* **WHAT TO WORK ON**
Starting with the line that contains "Given: Open the", reproduce each line through the end of the entries exactly as written.

* **SUPPLIED RECORDS**

↓

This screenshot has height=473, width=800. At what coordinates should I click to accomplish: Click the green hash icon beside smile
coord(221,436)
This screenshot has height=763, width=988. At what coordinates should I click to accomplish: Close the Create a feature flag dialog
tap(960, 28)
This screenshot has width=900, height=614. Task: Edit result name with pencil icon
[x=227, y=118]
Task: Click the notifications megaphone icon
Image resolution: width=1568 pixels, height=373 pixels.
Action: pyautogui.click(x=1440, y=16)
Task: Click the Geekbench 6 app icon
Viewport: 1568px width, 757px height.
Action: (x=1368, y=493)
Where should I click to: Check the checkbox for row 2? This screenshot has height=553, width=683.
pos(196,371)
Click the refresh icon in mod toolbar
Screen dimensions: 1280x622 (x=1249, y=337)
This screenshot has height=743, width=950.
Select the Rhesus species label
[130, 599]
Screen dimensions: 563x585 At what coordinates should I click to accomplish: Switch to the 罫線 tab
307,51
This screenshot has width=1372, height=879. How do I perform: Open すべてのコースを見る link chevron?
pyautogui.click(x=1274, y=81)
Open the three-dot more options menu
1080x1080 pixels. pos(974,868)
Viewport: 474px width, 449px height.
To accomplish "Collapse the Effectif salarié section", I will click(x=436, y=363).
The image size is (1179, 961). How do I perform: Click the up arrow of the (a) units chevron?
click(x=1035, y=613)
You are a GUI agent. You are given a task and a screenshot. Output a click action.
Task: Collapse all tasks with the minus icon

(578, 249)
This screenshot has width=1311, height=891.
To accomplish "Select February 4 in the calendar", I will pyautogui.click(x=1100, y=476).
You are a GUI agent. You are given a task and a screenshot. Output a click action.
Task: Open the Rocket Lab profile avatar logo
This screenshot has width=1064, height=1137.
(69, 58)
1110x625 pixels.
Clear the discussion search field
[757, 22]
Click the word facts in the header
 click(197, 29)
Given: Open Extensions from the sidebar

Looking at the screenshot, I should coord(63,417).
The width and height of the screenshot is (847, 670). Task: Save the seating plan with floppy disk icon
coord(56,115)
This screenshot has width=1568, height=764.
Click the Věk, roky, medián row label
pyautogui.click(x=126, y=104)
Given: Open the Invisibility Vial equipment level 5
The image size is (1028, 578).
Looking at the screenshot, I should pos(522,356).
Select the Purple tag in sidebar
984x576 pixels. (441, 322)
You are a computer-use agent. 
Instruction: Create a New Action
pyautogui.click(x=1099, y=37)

↑

* **COMPLETED TASK**
Given: Open the Invisibility Vial equipment level 5
The image size is (1028, 578).
Looking at the screenshot, I should pos(522,356).
Select the Purple tag in sidebar
984x576 pixels. (441, 322)
You are a computer-use agent. 
Instruction: Create a New Action
pyautogui.click(x=1099, y=37)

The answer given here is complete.